Heero grunted. He wasn’t going to hack through the mainframe in time. One slash with the trident and he and Henderson were both dead. Another step. The only thing Gundam Altron had to do, was to move its arm forward. It couldn’t end like this. He was Heero Yuy, pilot 01, the Perfect Soldier. He had a solution for everything. He had mastered the Zero System first, before it became sentient. He knew the system. He had to beat it! One more step, but Nataku didn’t move. More so, it was lunging a little forward, but not thrusting the beam trident forward. Heero had to commend Henderson, still filming, though he doubted the quality of the recording as the man shook so hard that he could almost hear his bones rattle. In a strange way, Nataku seemed to… hesitate. Or was Zero hesitating? It dawned to him that the Gundam’s external cameras had picked up his image. Heero had probably been identified already, and Zero was weighing the pros and cons of killing him… or keeping him captive, or perhaps putting him in a coma, just like Quatre?

It was that brief hesitation that Heero needed. His program cracked the passwords and circumvented the original routing of the security system. With a small creak, Nataku’s lights went out and the beam trident powered down.

“Holy crap!” Henderson exclaimed. “What did you do?”

“No time,” Heero said gruffly, typing a few more commands before closing the laptop and stuffing it into its bag. He sped forward, to the Gundam, the chest hatch opening slowly. He had to get inside the cockpit before Zero seized control again. The virus he planted wouldn’t stop Zero for that long and the last thing Heero wanted was to be in a Zero controlled mobile suit. The winch came down and he grabbed it. Adrenaline pumped so hard through his veins that his breathing was labored. Henderson, still filming, came after him.

“You have to tell me your name!” He said, tilting his camera as Heero moved up with the winch. “This is the most exciting day of my life!”

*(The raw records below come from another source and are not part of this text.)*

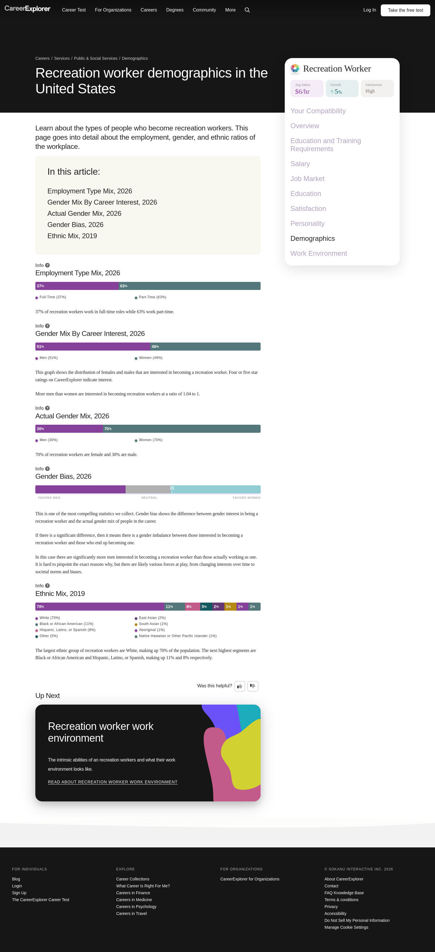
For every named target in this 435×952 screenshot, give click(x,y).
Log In (369, 9)
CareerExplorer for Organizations (249, 879)
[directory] (148, 205)
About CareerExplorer (344, 879)
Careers (149, 9)
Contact (331, 886)
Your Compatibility (318, 111)
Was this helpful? (214, 685)
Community (204, 9)
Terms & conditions (342, 899)
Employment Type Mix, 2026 (89, 191)
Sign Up (19, 893)
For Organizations (113, 9)
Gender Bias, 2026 (75, 224)
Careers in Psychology (136, 906)
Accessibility (336, 913)
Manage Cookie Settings (347, 927)
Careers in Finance (133, 893)
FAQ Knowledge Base (344, 893)
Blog (16, 879)
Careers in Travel (131, 913)
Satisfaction (308, 208)
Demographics (312, 238)
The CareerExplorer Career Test (40, 899)
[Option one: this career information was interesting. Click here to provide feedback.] (239, 686)
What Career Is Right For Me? (143, 886)
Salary (300, 164)
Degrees (174, 9)
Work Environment (318, 253)
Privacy (331, 906)
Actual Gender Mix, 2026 (84, 213)
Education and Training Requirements (325, 145)
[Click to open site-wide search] (247, 10)
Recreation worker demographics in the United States (151, 80)
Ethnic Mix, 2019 (72, 236)
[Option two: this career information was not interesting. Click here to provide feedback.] (252, 686)
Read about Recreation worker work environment (113, 782)
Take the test (405, 10)
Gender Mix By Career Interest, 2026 (102, 202)
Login (17, 886)
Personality (307, 223)
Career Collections (132, 879)
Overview (304, 126)
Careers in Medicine (134, 899)
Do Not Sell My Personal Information (357, 920)
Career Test (74, 9)
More (230, 9)
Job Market (307, 178)
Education (305, 193)
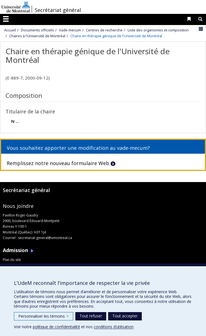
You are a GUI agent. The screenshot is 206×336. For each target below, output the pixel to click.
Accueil (10, 30)
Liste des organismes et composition (158, 30)
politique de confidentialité (56, 326)
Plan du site (12, 259)
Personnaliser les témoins (43, 316)
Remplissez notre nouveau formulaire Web (58, 163)
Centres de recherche (104, 30)
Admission (15, 250)
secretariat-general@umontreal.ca (45, 237)
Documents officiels (37, 30)
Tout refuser (91, 315)
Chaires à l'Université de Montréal (37, 35)
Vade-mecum (70, 30)
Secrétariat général (58, 10)
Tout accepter (125, 315)
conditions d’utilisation (113, 326)
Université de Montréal (15, 7)
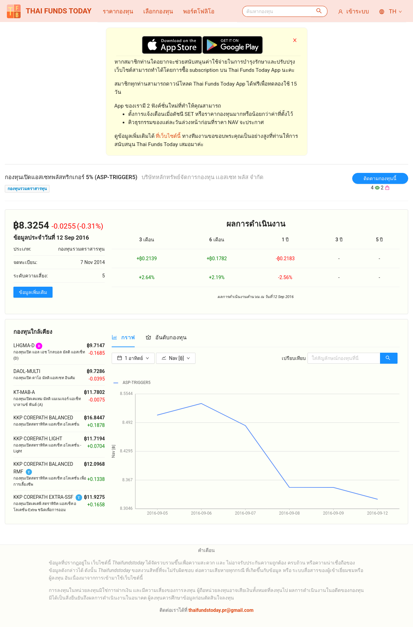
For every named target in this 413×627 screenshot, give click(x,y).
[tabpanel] (256, 434)
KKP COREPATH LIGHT (37, 438)
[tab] (123, 337)
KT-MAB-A (24, 392)
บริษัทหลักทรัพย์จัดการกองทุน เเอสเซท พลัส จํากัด (203, 177)
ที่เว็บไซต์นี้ (168, 136)
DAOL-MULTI (26, 371)
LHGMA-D (24, 345)
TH (391, 11)
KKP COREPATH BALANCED (43, 417)
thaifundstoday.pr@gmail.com (220, 610)
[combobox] (276, 11)
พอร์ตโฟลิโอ (198, 11)
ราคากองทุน (118, 11)
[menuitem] (118, 11)
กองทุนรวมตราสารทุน (27, 188)
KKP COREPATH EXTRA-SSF (43, 497)
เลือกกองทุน (158, 11)
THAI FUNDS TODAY (49, 11)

“You almost got killed!” Heero hollered back. That was the last thing he said to the man down below. He stepped onto the chest hatch and all but flung his duffle bag and laptop bag inside, and himself into the chair. The hatch started to close again, it was a matter of mere seconds… but Heero was faster. Nataku didn’t disappoint. The layout of the cockpit, including the location of the manual override, was exactly the same as Wing’s. Heero reached for the levers and switched the Gundam to manual control, disconnecting it from Zero. He released the breath he was holding, relief washing over him.

He moved one of the levers and Nataku’s arm went up, exactly following his commands. For the first time in a very long time, Heero felt like he could cry from the sheer relief - and the excitement surging through him. Now he had a powerful weapon in his battle against Zero. “The tables are turned, you son of a bitch,” he said out loud and his voice was strained, dark, menacing. He wanted to give into his euphoria, going against Zero one-on-one, but the truth was… he didn’t know where the system was located. It didn’t have a base; it didn’t need a physical place to retreat to or to operate from. He was going to need the other pilots. He was going to need their help. Cackling maniacally, Heero pulled all levers and Nataku made a weird jump as if it needed a boost before taking off. The engines blasted at full force, sending Henderson and his group flying all over the terrain, the first clutching the camera as if it was his last lifeline.